What could be simpler? Widget Ltd. has sales of £1 billion, pays £210 million in tax, then uses the rest to pay its staff, maintain its premises, renovate, invest, expand and so forth. What, they had to spend £1.2 billion to make £1 billion, and so operated at a loss? Well, that’s their problem, isn’t it?
Alas, Britain still being, technically speaking, a parliamentary democracy, such simplicity would require a show of hands at Westminster. Some of those hands would be irredeemably bloody-minded, either out of principle or, more likely, for purely political reasons.
So never mind the law, feel the morals. By taking advantage of legal loopholes, companies like Starbucks and Amazon have, according to Dave, demonstrated their lack of ‘moral scruples’.
But I don’t wish to steal Dave’s thunder. I think the Demosthenes of Downing Street, his depth of thought only matched by his elegance of style, should be allowed to speak for himself:
“Because some people say to me, ‘Well, it’s all within the law; you’re obeying the law, it’s okay”. Well, actually there are lots of things that are within the law [that] we don’t do because actually we have some moral scruples about them and I think we need this debate about tax too.
“I’m not asking people to pay massive rates of tax. We’ve got a low top rate of income tax now; we’ve got a low rate of corporation tax now; we are a fair tax country. But I think it’s fair then to say to business, you know, we’re playing fair by you; you’ve got to play fair by us.”
Peeling away Dave’s barely literate lingo, we arrive, I think, at a kernel of meaning. It’s true that the moral standards revealed in Exodus and St Matthew are higher than those imposed by secular laws. When the two are at odds, God’s laws should take precedence.
But not being a Biblical scholar of Dave’s obvious attainment I can’t recall where in Scripture it says that companies should pay corporate tax even if they show an operating loss – as Starbucks has done in 14 out of the 15 years it has been active in Britain. Moreover, I suspect that God left such vital details out when speaking either to Moses or to the multitudes.

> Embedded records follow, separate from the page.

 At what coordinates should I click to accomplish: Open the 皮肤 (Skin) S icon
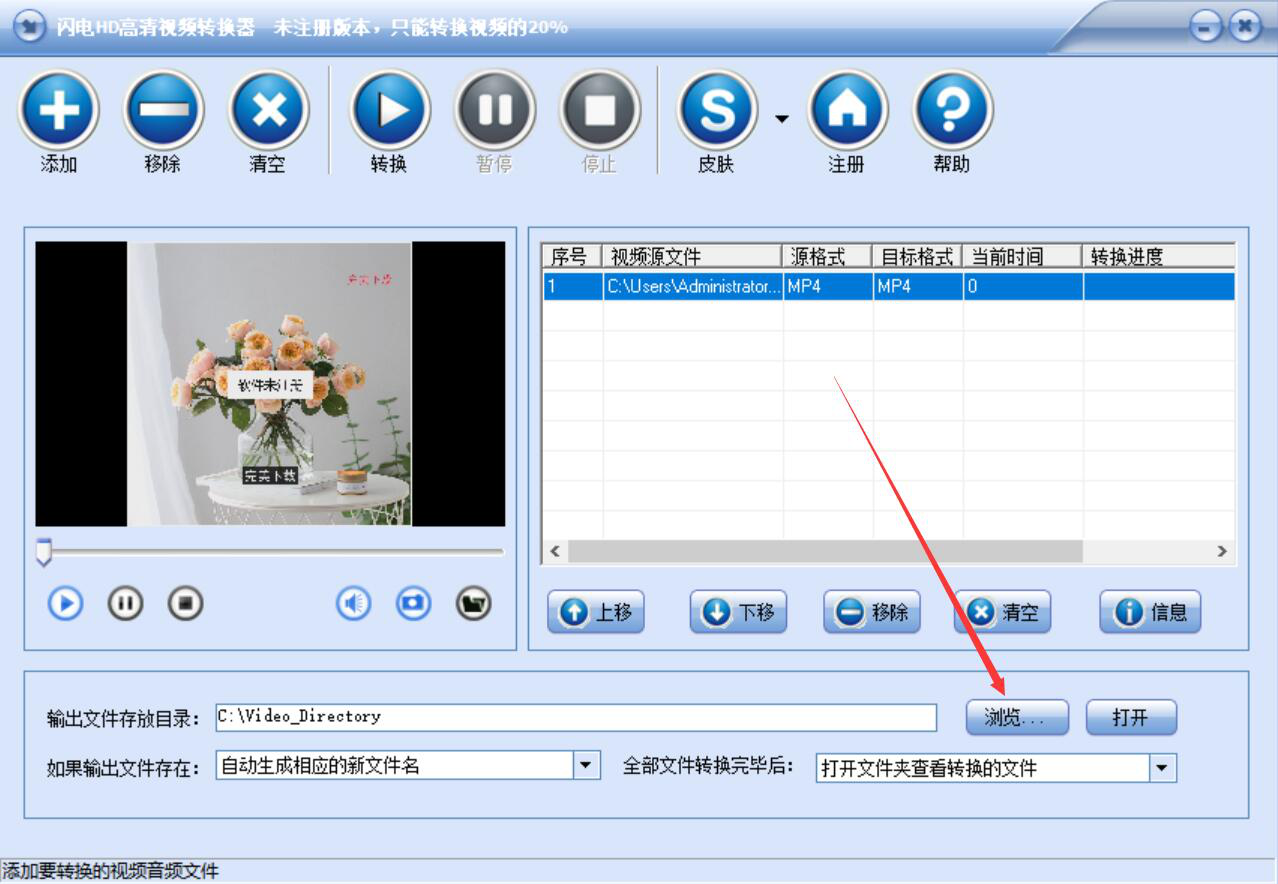tap(717, 110)
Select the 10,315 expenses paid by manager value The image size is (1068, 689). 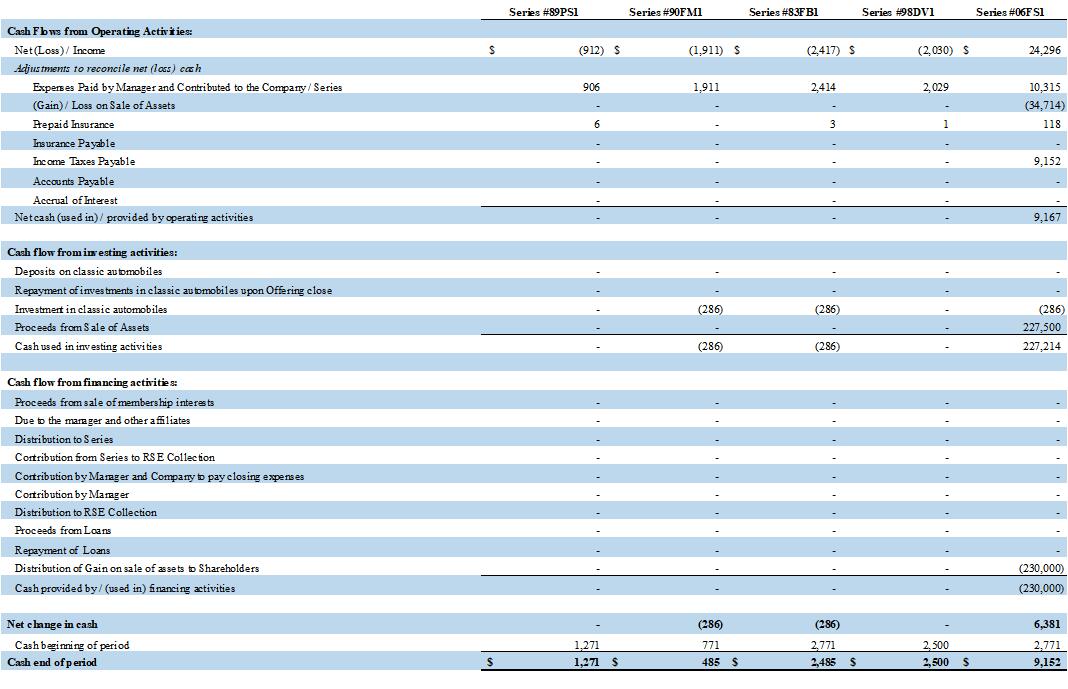coord(1045,87)
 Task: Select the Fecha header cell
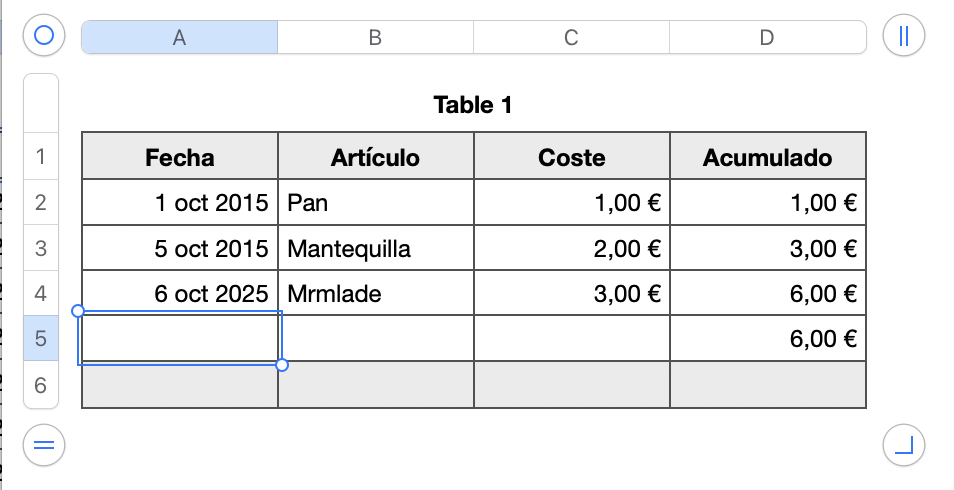[x=180, y=157]
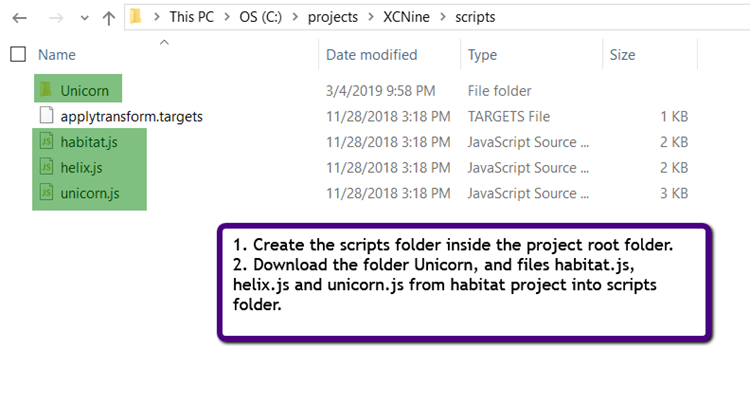
Task: Tick the select-all checkbox beside Name
Action: [18, 54]
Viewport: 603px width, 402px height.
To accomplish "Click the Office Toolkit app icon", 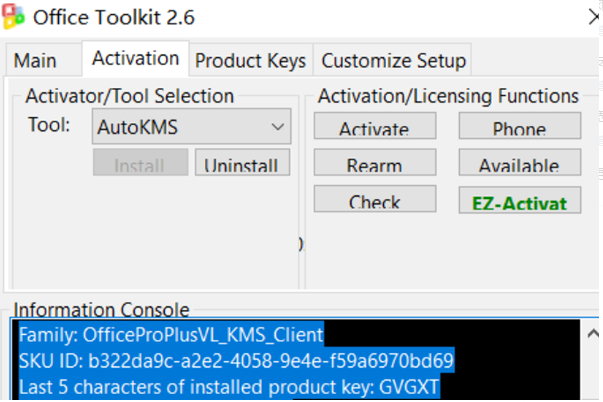I will coord(14,16).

So what moral law is Dave invoking when threatening to make ‘damn sure’ that foreign companies bringing employment to the UK will be squeezed dry? It has to be ‘I am the State thy Lord, and thou shalt have no Gods before me.’ Somehow this law seems to lack the universal appeal of the older, now obsolete, commandments.
Also, Britain could be regarded as ‘a fair tax country’ only by those who think that Robin Hood was fair when robbing the rich to give to the poor. Bleeding people white is guaranteed to reduce the number of the rich while increasing, at a faster rate, the number of the poor. It’s one of those economic paradoxes, Dave, that upon closer inspection turn out not to be paradoxical at all.
The corporate tax in the UK is 21 percent. Add to this Britain’s prohibitively high rents, transport, fuel and building costs, its minimum wage (about three times higher than in the USA), payroll taxes, insurance, finance cost, the cost of compliance with countless asinine regulations (most of them imposed, at a frightening rate, by the EU), and you’ll see why about 24,000 businesses fail in Britain every year.
On the positive side, the Dave and George economy show is a guarantee that their worst fear, that outside the EU Britain would become like Norway and Switzerland, won’t be realised.
Dave doesn’t think “it’s right to aim for a status like Norway or Switzerland”. I’d choose something like Zimbabwe or Timor to scare children at night. That would be really terrifying. Conversely, becoming like Dave’s two bogeymen would mean we’d have the highest quality of life in the world. No danger of that, not with the likes of Dave in charge.
But not to worry. After the next election Dave will have plenty of time on his hands to produce a treatise on his favourite subject, morality. May I suggest the title? What’s Good for Me Is Good Morally.